Some books catch my attention and I’m not sure why. Knowing myself, the title When Autumn Leaves, invoking my favorite time of year with its intriguing syntax, probably did it. I’m always on the lookout for books that capture the spirit of autumn. Although she’s quite well known as a lyricist, Amy S. Foster’s name wasn’t familiar to me. The cover looked autumnal and I knew it was about witches. It came out quite a few years ago, so my recollection of why I’d marked it then had faded by the time I finally got to it. The title is a play on both autumn and leaves. The main character of the ensemble cast is Autumn and knowing that changes leaves from those on a tree to a verb of action. I’ll try not to put any spoilers here since there’s plenty to say without giving away the ending.

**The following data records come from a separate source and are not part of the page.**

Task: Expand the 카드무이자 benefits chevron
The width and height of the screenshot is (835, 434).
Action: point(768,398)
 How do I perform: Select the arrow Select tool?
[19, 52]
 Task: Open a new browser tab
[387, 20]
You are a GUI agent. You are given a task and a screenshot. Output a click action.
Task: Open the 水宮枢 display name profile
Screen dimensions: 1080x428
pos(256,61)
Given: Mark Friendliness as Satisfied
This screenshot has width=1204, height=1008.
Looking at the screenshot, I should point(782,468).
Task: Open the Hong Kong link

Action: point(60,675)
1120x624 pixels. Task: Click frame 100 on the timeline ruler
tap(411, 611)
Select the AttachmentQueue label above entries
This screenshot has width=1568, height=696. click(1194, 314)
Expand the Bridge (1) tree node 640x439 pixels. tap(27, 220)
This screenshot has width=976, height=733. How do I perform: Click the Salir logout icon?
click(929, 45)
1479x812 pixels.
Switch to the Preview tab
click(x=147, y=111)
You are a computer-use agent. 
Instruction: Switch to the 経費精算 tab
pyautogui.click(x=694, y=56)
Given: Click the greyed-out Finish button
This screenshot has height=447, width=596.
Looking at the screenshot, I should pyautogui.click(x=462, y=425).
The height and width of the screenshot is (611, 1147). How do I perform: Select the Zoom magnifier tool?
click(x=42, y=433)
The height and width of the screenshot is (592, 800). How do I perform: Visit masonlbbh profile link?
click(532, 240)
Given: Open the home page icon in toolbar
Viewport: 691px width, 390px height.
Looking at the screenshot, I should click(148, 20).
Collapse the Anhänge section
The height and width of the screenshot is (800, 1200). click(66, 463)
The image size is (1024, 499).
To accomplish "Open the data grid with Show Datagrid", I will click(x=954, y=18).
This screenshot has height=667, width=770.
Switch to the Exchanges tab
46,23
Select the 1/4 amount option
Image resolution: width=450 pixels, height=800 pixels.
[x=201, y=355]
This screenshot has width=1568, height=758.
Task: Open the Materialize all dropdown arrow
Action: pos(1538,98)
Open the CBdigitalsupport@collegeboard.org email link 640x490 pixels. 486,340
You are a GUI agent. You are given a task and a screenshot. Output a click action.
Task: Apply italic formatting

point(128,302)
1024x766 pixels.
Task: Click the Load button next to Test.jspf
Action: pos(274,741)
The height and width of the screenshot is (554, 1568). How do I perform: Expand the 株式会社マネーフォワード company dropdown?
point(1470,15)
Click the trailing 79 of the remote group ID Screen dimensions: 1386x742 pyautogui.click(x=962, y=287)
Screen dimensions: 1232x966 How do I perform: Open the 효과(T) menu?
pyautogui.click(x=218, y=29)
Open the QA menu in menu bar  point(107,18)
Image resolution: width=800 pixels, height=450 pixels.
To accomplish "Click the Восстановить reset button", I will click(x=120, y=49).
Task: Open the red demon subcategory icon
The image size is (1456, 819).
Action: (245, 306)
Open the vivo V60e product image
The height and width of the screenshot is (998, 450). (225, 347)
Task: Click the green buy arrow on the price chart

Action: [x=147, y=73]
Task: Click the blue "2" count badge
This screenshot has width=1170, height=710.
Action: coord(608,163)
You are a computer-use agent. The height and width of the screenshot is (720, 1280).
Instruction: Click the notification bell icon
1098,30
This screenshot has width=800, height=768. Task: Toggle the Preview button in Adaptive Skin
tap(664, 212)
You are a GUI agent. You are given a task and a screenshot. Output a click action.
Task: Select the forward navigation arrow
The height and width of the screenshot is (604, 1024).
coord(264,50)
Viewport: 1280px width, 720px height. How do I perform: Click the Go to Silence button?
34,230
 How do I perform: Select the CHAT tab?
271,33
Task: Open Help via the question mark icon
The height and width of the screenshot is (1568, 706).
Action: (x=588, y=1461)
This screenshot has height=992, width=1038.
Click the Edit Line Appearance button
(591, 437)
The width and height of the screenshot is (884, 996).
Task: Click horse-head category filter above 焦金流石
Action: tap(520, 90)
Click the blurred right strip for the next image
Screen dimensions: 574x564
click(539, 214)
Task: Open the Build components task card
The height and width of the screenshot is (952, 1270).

Autumn is a good witch. Well, the book doesn’t out and say so directly. Being magical realism there’s some room for interpretation. She’s the matriarch of Avening, an island city off the west coast. Those drawn to Avening tend to have some kind of magical powers, whether or not they know of them. The story unveils the various women coming to be aware of their special talents, but generally they’re unsure what to do with or about them. Autumn is the one to help them. She’s been in Avening as long as anyone can remember, but, as the novel opens, she learns it’s her time to leave (thus the title).
Before she can go, however, Autumn has to select a replacement. This is what introduces us to the various characters in the story. We hear of the magical powers of some of the thirteen in quite a bit of detail, and others more incidentally. Many of them don’t know they have these powers. They know there’s something special about Avening and that they were drawn there, but they don’t know why. So it’s a tale of female discovery. Some of the vignettes are difficult to read, dealing with serious subjects, but they reflect realities in women’s lives. It’s not really an autumnal story, spinning as it does through the wheel of the year, beginning with the winter solstice and ending up at Samhain. It doesn’t dwell on Halloween, however. It’s much more a character-driven story. It creates a wondering image of Avening and what might happen if women were in charge. And in that respect it’s very compelling indeed.